* _SUPPLIED ENTRIES_:
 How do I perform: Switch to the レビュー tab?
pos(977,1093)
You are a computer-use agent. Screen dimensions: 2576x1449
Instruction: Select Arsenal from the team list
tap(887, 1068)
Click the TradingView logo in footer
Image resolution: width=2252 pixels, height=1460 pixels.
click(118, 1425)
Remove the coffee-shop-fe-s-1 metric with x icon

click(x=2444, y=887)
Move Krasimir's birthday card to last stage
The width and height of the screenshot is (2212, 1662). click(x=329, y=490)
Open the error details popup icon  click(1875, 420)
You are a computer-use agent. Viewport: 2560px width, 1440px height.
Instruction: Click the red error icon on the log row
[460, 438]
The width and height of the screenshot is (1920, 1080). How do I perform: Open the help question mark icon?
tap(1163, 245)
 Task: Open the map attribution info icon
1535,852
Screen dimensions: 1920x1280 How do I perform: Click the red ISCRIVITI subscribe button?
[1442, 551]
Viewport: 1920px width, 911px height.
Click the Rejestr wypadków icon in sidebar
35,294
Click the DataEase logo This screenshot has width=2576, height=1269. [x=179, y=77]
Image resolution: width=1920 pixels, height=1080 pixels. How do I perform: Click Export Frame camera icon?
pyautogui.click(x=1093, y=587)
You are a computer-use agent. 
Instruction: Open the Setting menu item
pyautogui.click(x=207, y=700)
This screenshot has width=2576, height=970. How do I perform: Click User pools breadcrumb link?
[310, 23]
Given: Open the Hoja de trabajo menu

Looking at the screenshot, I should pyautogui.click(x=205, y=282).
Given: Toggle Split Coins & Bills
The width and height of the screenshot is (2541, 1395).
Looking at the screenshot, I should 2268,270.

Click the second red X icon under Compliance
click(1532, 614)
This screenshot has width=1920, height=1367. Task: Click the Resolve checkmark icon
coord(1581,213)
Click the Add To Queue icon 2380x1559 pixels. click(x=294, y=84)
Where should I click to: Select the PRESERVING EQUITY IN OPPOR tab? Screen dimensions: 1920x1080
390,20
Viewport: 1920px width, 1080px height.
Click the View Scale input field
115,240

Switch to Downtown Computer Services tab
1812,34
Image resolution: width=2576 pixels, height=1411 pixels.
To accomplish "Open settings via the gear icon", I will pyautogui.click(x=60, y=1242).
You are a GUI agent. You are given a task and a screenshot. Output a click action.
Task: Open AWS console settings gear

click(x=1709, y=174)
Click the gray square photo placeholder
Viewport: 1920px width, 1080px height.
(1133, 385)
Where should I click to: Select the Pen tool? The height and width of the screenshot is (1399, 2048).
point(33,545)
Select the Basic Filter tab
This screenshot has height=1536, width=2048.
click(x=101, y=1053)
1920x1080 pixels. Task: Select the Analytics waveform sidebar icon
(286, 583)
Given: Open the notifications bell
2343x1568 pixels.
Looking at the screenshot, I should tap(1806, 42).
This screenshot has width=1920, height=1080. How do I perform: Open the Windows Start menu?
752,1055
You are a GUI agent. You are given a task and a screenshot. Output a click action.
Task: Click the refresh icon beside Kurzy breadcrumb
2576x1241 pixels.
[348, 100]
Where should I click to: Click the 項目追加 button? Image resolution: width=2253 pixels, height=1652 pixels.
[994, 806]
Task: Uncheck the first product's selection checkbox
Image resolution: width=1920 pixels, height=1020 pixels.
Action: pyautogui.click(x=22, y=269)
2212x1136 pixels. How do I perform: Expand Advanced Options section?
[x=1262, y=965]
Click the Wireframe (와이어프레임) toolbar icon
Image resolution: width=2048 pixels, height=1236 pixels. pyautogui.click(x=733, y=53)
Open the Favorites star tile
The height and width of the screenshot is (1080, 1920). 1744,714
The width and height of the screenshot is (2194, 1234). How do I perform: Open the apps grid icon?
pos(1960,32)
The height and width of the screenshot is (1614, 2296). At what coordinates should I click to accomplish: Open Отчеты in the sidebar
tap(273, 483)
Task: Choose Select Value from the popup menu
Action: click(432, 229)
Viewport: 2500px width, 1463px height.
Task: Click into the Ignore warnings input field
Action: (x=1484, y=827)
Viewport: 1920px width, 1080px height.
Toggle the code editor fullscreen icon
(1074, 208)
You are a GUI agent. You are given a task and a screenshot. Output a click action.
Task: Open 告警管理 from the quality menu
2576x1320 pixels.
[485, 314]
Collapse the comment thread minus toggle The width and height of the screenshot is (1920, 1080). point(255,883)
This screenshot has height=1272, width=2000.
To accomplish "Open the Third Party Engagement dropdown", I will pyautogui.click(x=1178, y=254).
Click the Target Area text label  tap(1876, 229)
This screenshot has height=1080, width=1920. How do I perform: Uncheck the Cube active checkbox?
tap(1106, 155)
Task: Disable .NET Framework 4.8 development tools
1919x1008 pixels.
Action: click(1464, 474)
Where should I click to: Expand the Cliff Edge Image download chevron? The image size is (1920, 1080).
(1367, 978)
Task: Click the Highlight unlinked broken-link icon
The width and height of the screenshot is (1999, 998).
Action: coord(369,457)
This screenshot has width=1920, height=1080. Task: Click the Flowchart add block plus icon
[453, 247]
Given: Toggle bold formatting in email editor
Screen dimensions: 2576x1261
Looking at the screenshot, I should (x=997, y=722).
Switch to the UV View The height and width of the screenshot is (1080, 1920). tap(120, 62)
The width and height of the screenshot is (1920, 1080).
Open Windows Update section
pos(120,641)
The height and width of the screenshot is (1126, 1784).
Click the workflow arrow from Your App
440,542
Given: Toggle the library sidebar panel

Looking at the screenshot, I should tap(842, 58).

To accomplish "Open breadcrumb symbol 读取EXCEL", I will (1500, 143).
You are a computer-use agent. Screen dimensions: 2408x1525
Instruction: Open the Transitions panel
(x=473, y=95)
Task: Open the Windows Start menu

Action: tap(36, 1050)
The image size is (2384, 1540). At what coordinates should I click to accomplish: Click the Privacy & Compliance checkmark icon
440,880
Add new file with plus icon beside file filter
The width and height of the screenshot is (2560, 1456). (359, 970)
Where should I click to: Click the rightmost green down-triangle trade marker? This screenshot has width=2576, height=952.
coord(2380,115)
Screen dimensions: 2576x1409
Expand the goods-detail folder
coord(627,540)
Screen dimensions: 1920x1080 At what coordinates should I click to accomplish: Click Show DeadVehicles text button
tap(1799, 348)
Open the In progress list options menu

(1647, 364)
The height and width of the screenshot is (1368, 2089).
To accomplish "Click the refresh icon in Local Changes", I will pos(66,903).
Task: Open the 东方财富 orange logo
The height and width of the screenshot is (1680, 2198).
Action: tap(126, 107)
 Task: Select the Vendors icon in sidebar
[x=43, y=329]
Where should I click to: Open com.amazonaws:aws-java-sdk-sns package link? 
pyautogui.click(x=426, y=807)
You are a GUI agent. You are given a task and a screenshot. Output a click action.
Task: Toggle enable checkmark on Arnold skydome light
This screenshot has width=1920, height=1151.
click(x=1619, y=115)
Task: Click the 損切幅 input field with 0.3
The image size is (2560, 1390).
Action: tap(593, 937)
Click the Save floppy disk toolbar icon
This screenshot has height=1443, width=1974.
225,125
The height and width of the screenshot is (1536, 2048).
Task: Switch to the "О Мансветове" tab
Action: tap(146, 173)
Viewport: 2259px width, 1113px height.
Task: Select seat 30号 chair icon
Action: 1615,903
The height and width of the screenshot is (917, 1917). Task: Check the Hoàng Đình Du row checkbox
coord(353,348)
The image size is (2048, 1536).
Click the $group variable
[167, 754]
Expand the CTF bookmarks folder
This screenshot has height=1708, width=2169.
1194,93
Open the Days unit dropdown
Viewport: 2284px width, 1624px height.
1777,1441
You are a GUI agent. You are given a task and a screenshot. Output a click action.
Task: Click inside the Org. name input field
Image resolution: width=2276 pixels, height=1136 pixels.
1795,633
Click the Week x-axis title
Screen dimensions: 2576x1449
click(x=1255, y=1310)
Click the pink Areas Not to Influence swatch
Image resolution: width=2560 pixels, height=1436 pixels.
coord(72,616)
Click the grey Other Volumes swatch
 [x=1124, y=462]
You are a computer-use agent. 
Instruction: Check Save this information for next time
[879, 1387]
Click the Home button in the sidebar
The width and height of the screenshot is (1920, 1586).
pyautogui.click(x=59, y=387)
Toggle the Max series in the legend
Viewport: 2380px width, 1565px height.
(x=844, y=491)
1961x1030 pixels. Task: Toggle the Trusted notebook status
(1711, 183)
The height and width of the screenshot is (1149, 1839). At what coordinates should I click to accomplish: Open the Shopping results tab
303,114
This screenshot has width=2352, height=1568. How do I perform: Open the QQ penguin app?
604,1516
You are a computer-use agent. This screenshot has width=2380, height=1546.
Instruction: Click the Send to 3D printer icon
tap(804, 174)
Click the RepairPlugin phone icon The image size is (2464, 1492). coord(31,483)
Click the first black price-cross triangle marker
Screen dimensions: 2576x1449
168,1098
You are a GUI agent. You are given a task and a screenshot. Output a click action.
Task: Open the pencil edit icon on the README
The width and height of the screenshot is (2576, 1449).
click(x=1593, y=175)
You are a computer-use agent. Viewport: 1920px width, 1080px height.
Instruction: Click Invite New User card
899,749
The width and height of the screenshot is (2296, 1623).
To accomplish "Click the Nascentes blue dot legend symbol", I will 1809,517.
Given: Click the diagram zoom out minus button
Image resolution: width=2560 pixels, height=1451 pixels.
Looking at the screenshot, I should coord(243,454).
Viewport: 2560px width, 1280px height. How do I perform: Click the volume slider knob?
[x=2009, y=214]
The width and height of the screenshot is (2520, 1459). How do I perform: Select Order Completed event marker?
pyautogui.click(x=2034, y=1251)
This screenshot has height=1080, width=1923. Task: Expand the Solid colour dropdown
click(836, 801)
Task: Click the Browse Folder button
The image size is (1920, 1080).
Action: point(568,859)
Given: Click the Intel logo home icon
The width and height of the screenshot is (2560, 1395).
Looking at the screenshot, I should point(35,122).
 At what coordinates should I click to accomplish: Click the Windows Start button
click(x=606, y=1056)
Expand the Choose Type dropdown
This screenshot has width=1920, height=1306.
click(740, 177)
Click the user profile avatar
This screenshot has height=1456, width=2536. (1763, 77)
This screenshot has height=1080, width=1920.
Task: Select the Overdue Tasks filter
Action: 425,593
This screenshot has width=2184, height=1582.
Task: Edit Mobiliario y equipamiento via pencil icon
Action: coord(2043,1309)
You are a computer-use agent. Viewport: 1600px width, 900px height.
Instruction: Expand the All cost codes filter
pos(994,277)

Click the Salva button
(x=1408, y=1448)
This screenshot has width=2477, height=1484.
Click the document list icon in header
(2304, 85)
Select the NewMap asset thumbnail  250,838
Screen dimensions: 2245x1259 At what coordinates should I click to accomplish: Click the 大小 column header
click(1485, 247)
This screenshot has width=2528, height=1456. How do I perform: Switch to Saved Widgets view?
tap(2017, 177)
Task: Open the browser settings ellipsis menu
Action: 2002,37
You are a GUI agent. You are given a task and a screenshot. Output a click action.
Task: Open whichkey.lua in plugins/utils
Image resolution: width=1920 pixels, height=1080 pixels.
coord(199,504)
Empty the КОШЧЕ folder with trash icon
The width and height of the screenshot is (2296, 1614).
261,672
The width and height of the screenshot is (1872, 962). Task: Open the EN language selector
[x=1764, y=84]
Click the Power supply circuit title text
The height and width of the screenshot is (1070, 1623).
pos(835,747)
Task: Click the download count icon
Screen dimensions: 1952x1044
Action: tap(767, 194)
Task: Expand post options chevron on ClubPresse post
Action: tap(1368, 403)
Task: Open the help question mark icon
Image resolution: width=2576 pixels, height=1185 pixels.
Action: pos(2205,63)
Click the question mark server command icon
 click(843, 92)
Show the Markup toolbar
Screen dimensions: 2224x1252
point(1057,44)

* _YOUR INSTRUCTIONS_:
Whenever a line of the records holds the string "will", pick it out and copy it.

* _ANSWER SECTION_:
To accomplish "Open settings via the gear icon", I will pyautogui.click(x=60, y=1242).
To accomplish "Open the Third Party Engagement dropdown", I will pyautogui.click(x=1178, y=254).
To accomplish "Open breadcrumb symbol 读取EXCEL", I will (1500, 143).
To accomplish "Click the refresh icon in Local Changes", I will pos(66,903).
To accomplish "Click the Nascentes blue dot legend symbol", I will 1809,517.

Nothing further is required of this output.